Risk Assessment of Monkeypox Exposure

Exposed workers should be evaluated regarding their risk and receive counselling on self-monitoring, isolation, and the prompt reporting of symptoms; aerosolizing procedures, such as shaking bed sheets, should be considered high risk. Exposed healthcare workers should undergo a 21-day active surveillance to cover the incubation period. Outpatient settings should also be provided, with adequate PPE given the current manifestations of the disease. Post-exposure vaccinations can be given with the available variola vaccines (VARV), ideally within four days of the exposure and up to fourteen days past exposure [5][6][10].

2. Preventive Measures in Healthcare Settings

2.1. General Hygiene Measures

Following the recent outbreak, the centers of disease control, both American and European, as well as national Ministries of Health have provided guidelines on the protective measures to be followed in healthcare settings to reduce the risk of contagion and the spread of the virus. There is a large consensus that appropriate airborne-precautionary PPE is needed, including a fit-tested filtering facepiece respirator (for example, an N95 respirator) or a powered air-purifying respirator, gloves, and gowns [10][11]. A patient’s skin lesions should be covered with a bandage or gauze. Since poxviruses are very stable and may remain contagious in the environment, disinfectants should be used for the cleaning and disinfection of high-touch surfaces, and procedures (such as sweeping, dry dusting, or shaking bed linens) that may aerosolize virus particles should be avoided [12]. Linens should be removed carefully and washed at high heat or discarded. In a previous monkeypox outbreak in Nigeria, several preventive measures took place, including reserving an entire ward for the treatment of infected patients [13]. Generally, it is recommended to place the patients in dedicated rooms, if available with negative pressure [11][12]. In surgical settings, preventive measures such as those adopted for COVID-19 should be implemented. Aerosol-generating procedures and several surgical procedures (e.g., laparoscopic surgery, intubation) can generate aerosols infected with the virus. Therefore, there is a need to apply procedures to reduce the aerosol production during surgeries, such as rapid sequence intubation, limiting the use of equipment such as harmonic scalpels, utilizing smoke evacuation systems, and others [12].

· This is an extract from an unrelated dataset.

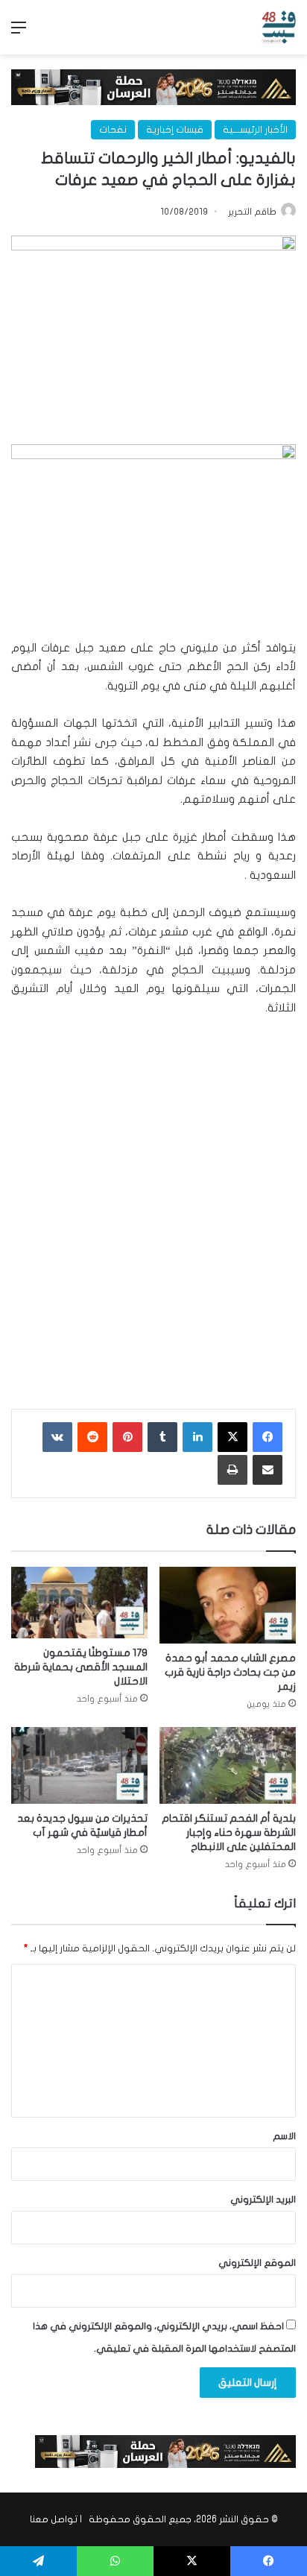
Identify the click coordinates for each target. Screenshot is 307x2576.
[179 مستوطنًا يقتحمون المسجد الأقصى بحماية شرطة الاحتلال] (79, 1602)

2.2. Training and Education

Education and training on recognizing the disease is crucial [10]. Recently, Koenig et al. [14] presented a framework tool to be used by emergency department policymakers, educators, and clinicians on the frontline. It is based on the “identify–isolate–inform” procedure and should especially help prehospital workers: patients are identified as potentially exposed or infected after an initial assessment of risk factors with associated signs and symptoms. Prehospital workers must immediately don personal protective equipment (PPE) and isolate infectious patients; the exchange of information with agency infection control offices must also take place as quickly as possible. In previous African monkeypox outbreaks [13][15], the implemented measures included workshops to inform and educate healthcare staff about monkeypox; clinicians were trained on the various aspects of standard precautions of infection control, the use of personal protective equipment, and healthcare waste management.

3. Knowledge and Attitudes of HCWs toward Monkeypox and Vaccination

One of the challenges in preventing monkeypox is the lack of knowledge about the disease among healthcare workers. In regions such as Europe or Southeast Asia, where cases of monkeypox never occurred until a few months ago, physicians may encounter some struggle in recognizing and treating monkeypox, which is a fundamental part of the prevention strategy. In a study conducted in Indonesia in 2020 among general practitioners [16], 10.0% and 36.5% of them had a good knowledge using an 80% and 70% cutoff point for the knowledge domain, respectively. Younger doctors had better knowledge, but the overall knowledge of monkeypox was low in all groups. A more recent study conducted among 163 general practitioners, public health doctors, and occupational physicians in Italy in May 2022 [17] demonstrated that the knowledge status for monkeypox infections was quite unsatisfying, with substantial knowledge gaps in all aspects of the disease and with a substantial overlooking of monkeypox as a pathogen, particularly when compared to SARS-CoV-2, TB, HIV, and HBV. However, the attitude toward vaccination was positive, despite concerns expressed by the WHO in 2019 about vaccine hesitation, which was ranked among the 10 threats to global health. In Indonesia, even before the COVID-19 pandemic, over 90% of doctors participating in a cross-sectional study about the attitude toward monkeypox vaccination were willing to be vaccinated [18].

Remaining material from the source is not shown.